Früher war Außenpolitik in Deutschland eine Geheimwissenschaft und wurde von den wenigen Auserlesenen in Seidenschuhen betrieben. Heute führt ein jeglicher seine Weisheit in Holzpantinen spazieren. Die alldeutschen Tobsuchtsausbrüche, in der Ära Kiderlen noch sporadisch, sind längst permanent geworden. Delirium als Prinzip – ein kostbares Rezept für auswärtige Politik!
Zugegeben, das alte Regime bedeutete keine Erziehung zur Verantwortlichkeit und hat auch dem Deutschen nicht gerade den Blick fürs Ganze auf den Weg gegeben. Aber wie sich jetzt unsere nationalistische Presse immer tiefer in Verhetzung und Verwilderung hineinarbeitet, das überbietet alle früheren Leistungen und wäre Gegenstand nicht politischer, sondern psychiatrischer Untersuchung, wenn dazu Zeit wäre, wenn nicht Deutschlands Lage so furchtbar wäre. In engstem Zusammenhang damit steht auch eine große innerpolitische Gefahr.
Wenn, was schon jetzt als ziemlich feststehend betrachtet werden kann, die Konferenz von Spa Deutschland keine Erleichterung bringen wird, sondern nur die alten Forderungen in neuer Umrahmung, dann werden unsere reaktionären Parteien eine neue chauvinistische Glutwelle übers Land gehen lassen.
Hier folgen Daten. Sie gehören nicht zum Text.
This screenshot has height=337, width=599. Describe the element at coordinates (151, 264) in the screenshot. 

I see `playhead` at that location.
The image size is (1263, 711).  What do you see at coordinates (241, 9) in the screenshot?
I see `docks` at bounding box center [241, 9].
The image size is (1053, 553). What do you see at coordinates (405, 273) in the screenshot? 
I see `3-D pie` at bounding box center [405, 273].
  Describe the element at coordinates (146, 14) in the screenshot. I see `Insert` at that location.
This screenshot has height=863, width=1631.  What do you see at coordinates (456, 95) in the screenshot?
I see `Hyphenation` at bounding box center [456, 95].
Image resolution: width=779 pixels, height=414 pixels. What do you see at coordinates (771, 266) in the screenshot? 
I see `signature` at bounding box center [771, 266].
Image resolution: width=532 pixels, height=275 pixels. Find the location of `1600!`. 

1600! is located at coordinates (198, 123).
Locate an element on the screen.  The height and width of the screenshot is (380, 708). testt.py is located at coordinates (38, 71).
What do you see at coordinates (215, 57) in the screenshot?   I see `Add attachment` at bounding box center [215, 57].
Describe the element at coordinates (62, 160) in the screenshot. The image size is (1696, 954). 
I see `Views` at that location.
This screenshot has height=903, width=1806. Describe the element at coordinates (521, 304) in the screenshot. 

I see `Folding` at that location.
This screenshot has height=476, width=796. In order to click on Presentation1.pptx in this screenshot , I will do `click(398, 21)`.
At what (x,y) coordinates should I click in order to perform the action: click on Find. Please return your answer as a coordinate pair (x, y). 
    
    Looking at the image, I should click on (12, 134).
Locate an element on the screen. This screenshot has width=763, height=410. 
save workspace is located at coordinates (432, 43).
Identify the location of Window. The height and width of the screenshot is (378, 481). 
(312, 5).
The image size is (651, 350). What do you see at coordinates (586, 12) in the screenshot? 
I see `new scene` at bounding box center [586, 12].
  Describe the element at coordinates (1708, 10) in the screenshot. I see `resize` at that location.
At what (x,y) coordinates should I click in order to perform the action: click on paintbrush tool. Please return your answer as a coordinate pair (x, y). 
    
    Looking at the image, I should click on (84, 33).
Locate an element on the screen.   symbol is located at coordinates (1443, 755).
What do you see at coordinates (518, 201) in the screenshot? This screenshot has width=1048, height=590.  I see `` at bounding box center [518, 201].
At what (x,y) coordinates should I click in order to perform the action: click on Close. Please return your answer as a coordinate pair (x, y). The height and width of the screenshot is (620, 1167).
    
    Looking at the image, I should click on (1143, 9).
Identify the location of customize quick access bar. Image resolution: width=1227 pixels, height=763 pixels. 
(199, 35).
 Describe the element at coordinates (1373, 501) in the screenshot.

Das deutsche Elend, das in erster Linie sie verschuldet haben, wird ihnen gut genug sein als Anlaß zu neuen agitatorischen Gesten. Die Parteien der Kriegsverlängerer und Kriegsgewinnler, die Einpeitscher des Revanchegedankens und Begönnerer des Kapp-Putsches werden die Republik, werden die demokratischen und sozialistischen Parteien verantwortlich machen für die Schläge auf den Magen, die das deutsche Volk von der Entente erhält. Sie haben der Demokratie die Verantwortung für den von ihnen verlorenen Krieg aufgebürdet, sie werden auch vor dieser neuen Verleumdung nicht zurückschrecken. Die Entfesselung des Nationalismus ist bisher noch immer das probateste Mittel geistbankerotter Elemente gewesen, sich die Herrschaft zu sichern. Und die »Sieger« vom 6. Juni brauchen neuen Wein in die alten Lügenschläuche! Es ist ihnen in den vergangenen drei Wochen nicht gelungen, auch nur eine leidlich mittelmäßige Idee zu produzieren. An Stelle der großen Wirtschaftsretter und erstklassigen Fachmänner erscheinen alltägliche Bureaukraten preußischer Schulung. Sie hätten schon Fachmänner; leider sind diese bei der gereizten Stimmung der Arbeiterschaft nicht ministrabel. Eher würden die Arbeiter alle Räder stillstehen lassen, als die Verwaltung der Wirtschaft in Händen dieser offenbaren Vertrauensleute des rabiatesten Industrieherrentums zu dulden. Die Reaktionäre haben also sehr viel zu vertuschen. Wie man sie kennt, werden sie nicht zögern, in Deklamationen wider die »schlechte« Republik und die »korrupte« Demokratie wahre Orgien zu feiern und die Mittel- und Linksparteien zu Sündenböcken zu machen.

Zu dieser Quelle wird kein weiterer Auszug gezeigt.